Bouchard, who turns 30 next month, has spent the past several months training, and most days include time practicing both tennis and pickleball as well as time in the gym. The biggest adjustment has been getting used to the size of the paddle, which is significantly smaller than a racket, and putting less emphasis on the technical component of the game. Bouchard was shocked when a coach the PPA sent to work with her told her to “just go out and play” instead of doing hours of specific drills.
“I’m like, ‘Is my form good? Is this good? Is that good? What drill should we work on for this shot?’ I was going overboard, and this guy was like, ‘Whoa, you’re so unnecessarily detail-oriented about this,'” Bouchard said. “He literally told me to just go to a pickup game and just play and said that’s how I was going to improve the most.”
While she never went and played with complete strangers at the courts near her home in the Coconut Grove neighborhood of Miami — because of “too much social anxiety” — she practiced with friends, most of whom she played junior tennis with. But she has been impressed with the sheer number of players she has seen on any given day and the sport’s inherent social quality.
“People literally just show up to courts and just join matches and play and make friends,” she said. “It’s just really nice.”

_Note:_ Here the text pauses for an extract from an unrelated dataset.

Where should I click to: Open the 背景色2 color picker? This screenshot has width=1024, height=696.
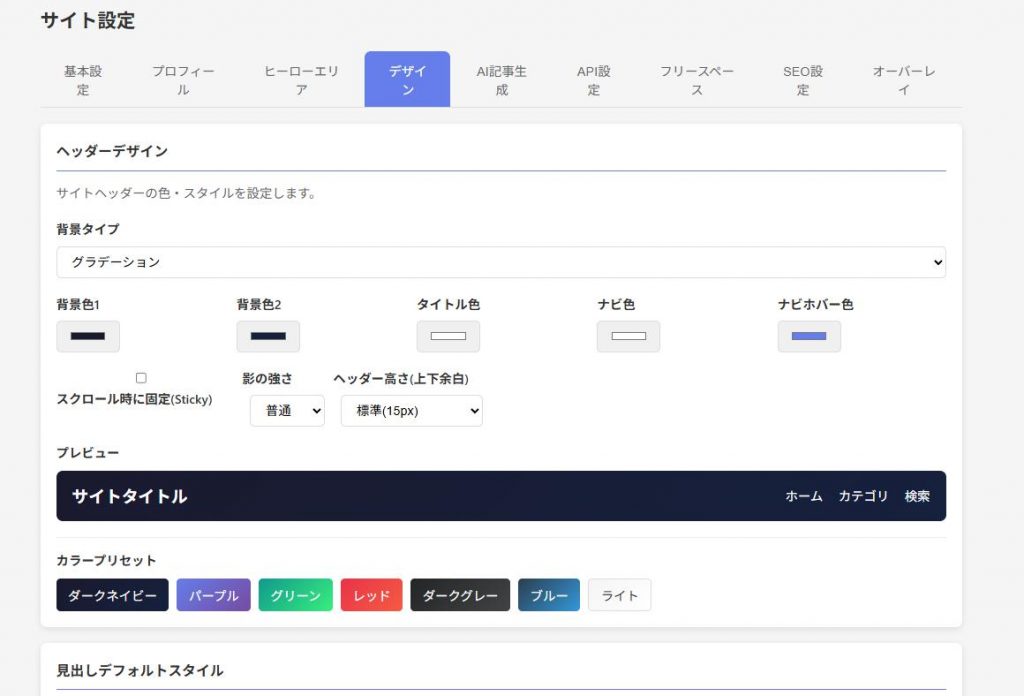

It’s a stark contrast to the tennis world in which she grew up, which is often very insular and exclusive and doesn’t necessarily breed camaraderie among top young players or those in the professional ranks. Still, she said she loves the game and, despite a string of injuries, lackluster results and a 2021 shoulder surgery that sidelined her for nearly a year and a half, is simply not ready to walk away. She played sparingly in 2023, often needing wild cards or to come through qualifying for WTA events, and is currently ranked No. 293. She last played a tour-level tournament at the Guadalajara Open in September, reaching the second round.
Her year on the tennis court ended on a positive note, however, as a member of Team Canada at the Billie Jean King Cup in November. Playing doubles, Bouchard helped Canada win its first title at the event — and it was a reminder of just how far the sport has come in her home country since she began playing.
“It was so special,” said Bouchard, who was the first Canadian to reach a major singles final and the first to reach the top five in singles rankings. “When I was a kid, it was so weird for people to hear that people played tennis in Canada and that I was a tennis player from Montreal. But now we have top amazing players, men and women, and are winning these events. It’s totally normal to want to play tennis in Canada now. And so I’d like to say I broke some barriers and was part of this change. It makes me so happy and it’s such an honor that I don’t take lightly.”
Bouchard said she hopes to make her 2024 tennis debut in February but is unsure at which event. Her PPA contract requires her to play the four “Slams” — starting with the current Palm Springs tournament — and a number of other lower-level events, some of which she can choose based on her own preferences, and she will build her tennis schedule around that. In her words, “Nothing is set in stone.”
For now, Bouchard is just focused on her first matches Wednesday. Only once she has the first pickleball tournament out of the way will she allow herself to think beyond it.
“I have zero expectations at this point,” Bouchard said. “I want to get my bearings. I want to just not embarrass myself, maybe that’s a good goal, and just get the hang of things on court and off. I want to have fun, try my best and really just not be too hard on myself.”